May 02, 2023

Compensating Actions, Part of a Complete Breakfast with Sagas

Emily Fortuna

Emily Fortuna

Compensating Actions, Part of a Complete Breakfast with Sagas

Morning! The compensating action pattern is a mouthful to say (and some call it the compensating transaction pattern), but it’s easy to digest. In distributed systems, we are often fighting against data consistency issues. Though microservices improve scalability, testability, and individual team code velocity, they introduce a new problem: basic instruction sequences now require communication between services and can leave the entire system in a bad state on failure. Much like the chaos of family members individually making cereal for breakfast, some operations that span services needed to be completed as a single unit, similarly to database transactions. Otherwise, one person may pour out cereal only to discover their kid used up the last of the milk. With multiple breakfast-makers–er, microservices–it is impossible to guarantee all steps in a cross-service multi-step operation (cereal, then milk) will run without any hiccups.

The compensating action pattern provides transaction-like guarantees for a sequence of operations amid this distributed systems chaos. The pattern simulates a transaction by either letting the sequence of operations successfully run to completion or, in the face of failure, undoing state changes that the executed operations made, as if “it never happened.” This sequence of steps of forward progress or undoing is called a “long-running transaction”. It’s important to note that undoing the state changes is different from rolling the database back to a previous snapshotted state. This is because while executing the operations of my own long-running transaction, another service or transaction could also have successfully modified the database and this state would be lost in the face of a rollback. Deciding the way to compensate a given operation depends on the specific scenario. Handling a money transfer? Probably best to put the funds back where they started. Shipping issue? Maybe just unreserve the inventory. Because the manner of compensation depends on the particular needs of the application, you, the developer, need to define it in your program.

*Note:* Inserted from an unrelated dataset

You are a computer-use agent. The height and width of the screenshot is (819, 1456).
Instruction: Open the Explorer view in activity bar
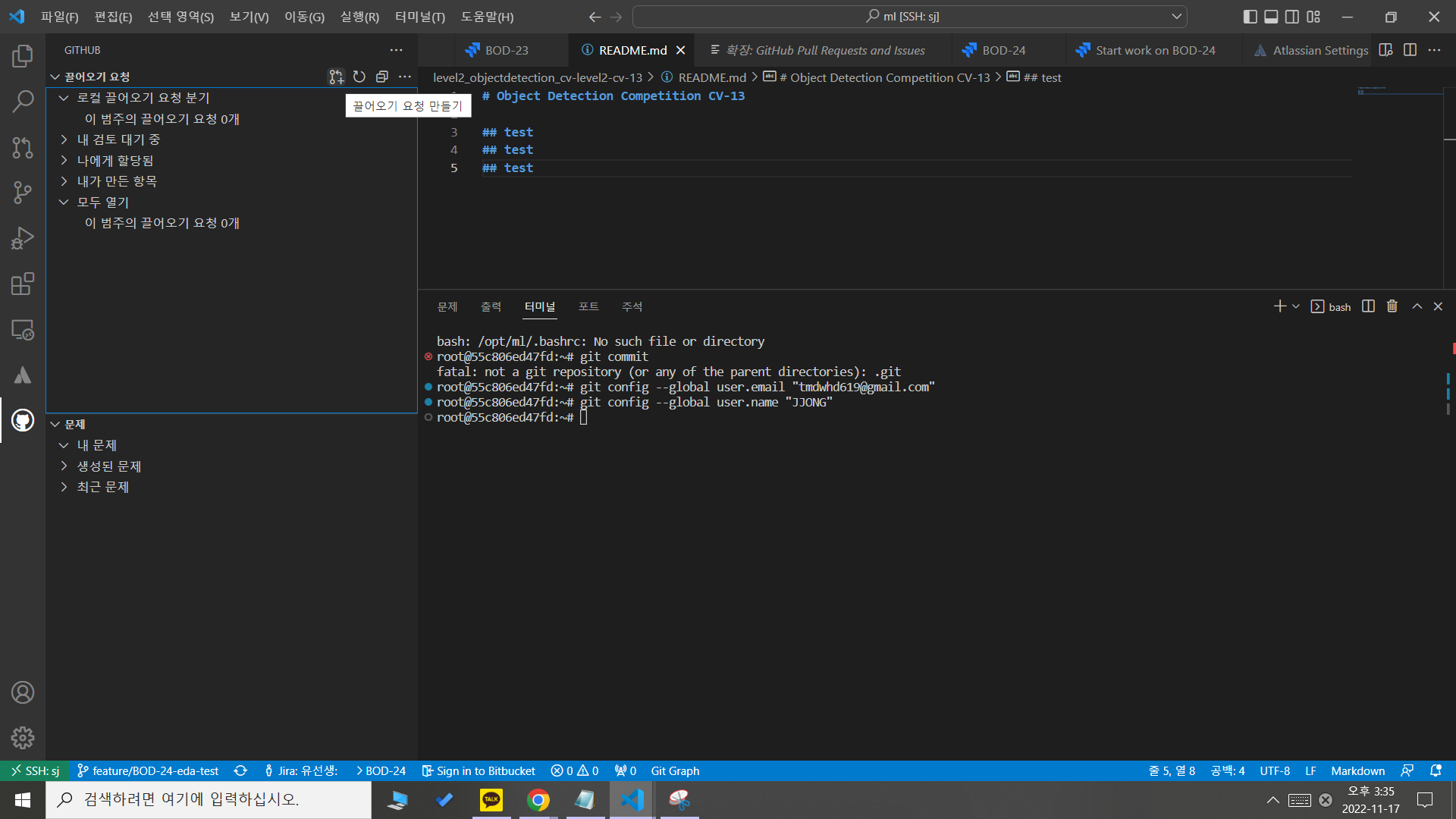pyautogui.click(x=23, y=55)
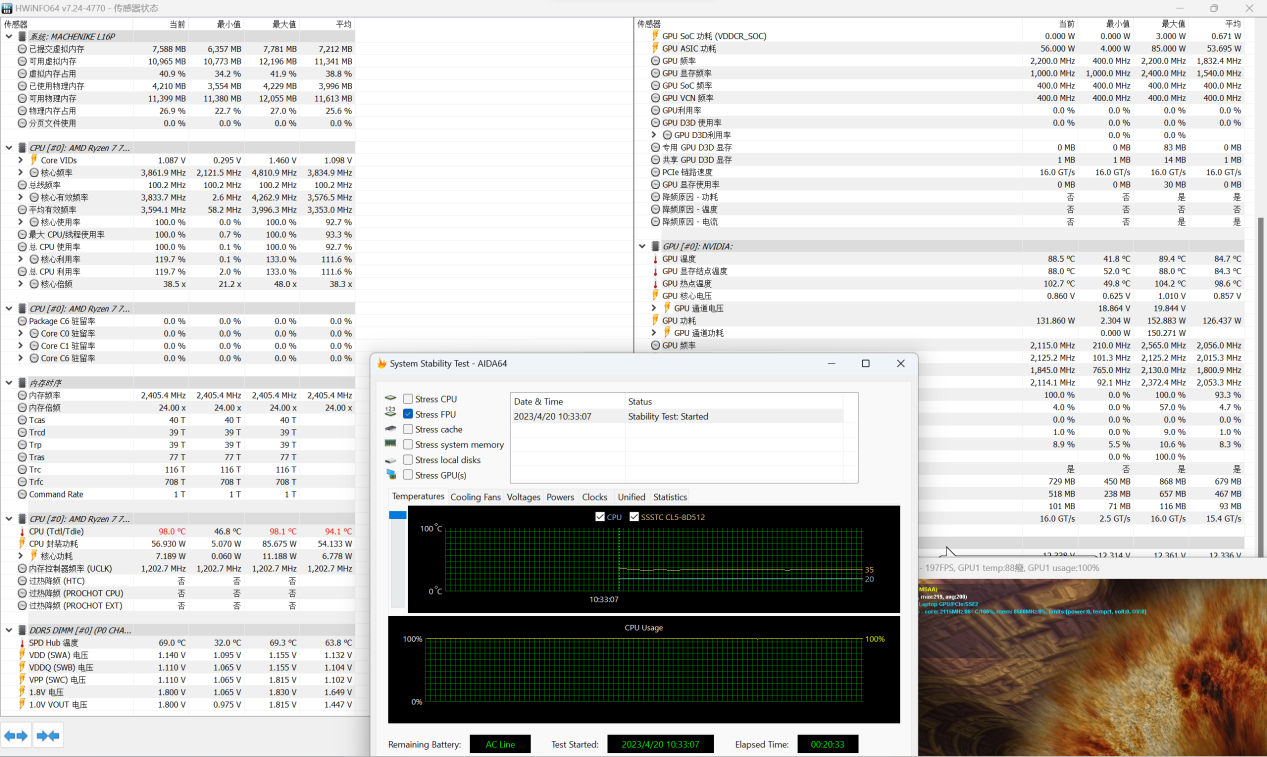
Task: Open the Statistics tab
Action: 670,497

In summary, compensating actions (sometimes called compensating transactions or compensating activities in Temporal parlance) are a design pattern for handling failure amongst distributed, but related services. If you have:

  • A series of operations that span more than one service and must be completed as a unit (“all or nothing”, or transaction-like semantics), and
  • Some operations must be undone if the entire transaction fails to complete

Then the compensating action pattern can ensure you maintain a consistent state in the event of failure!

Compensating actions are an important component of the famous saga design pattern. Compensating actions ensure that there is a way to “go backwards” (undo) and end up with a consistent state. Sagas, a design pattern for failure resilience, use compensations, but also ensure there is a way to “go forwards” (by retrying) and maintain that an entire sequence of operations acts like a single transaction.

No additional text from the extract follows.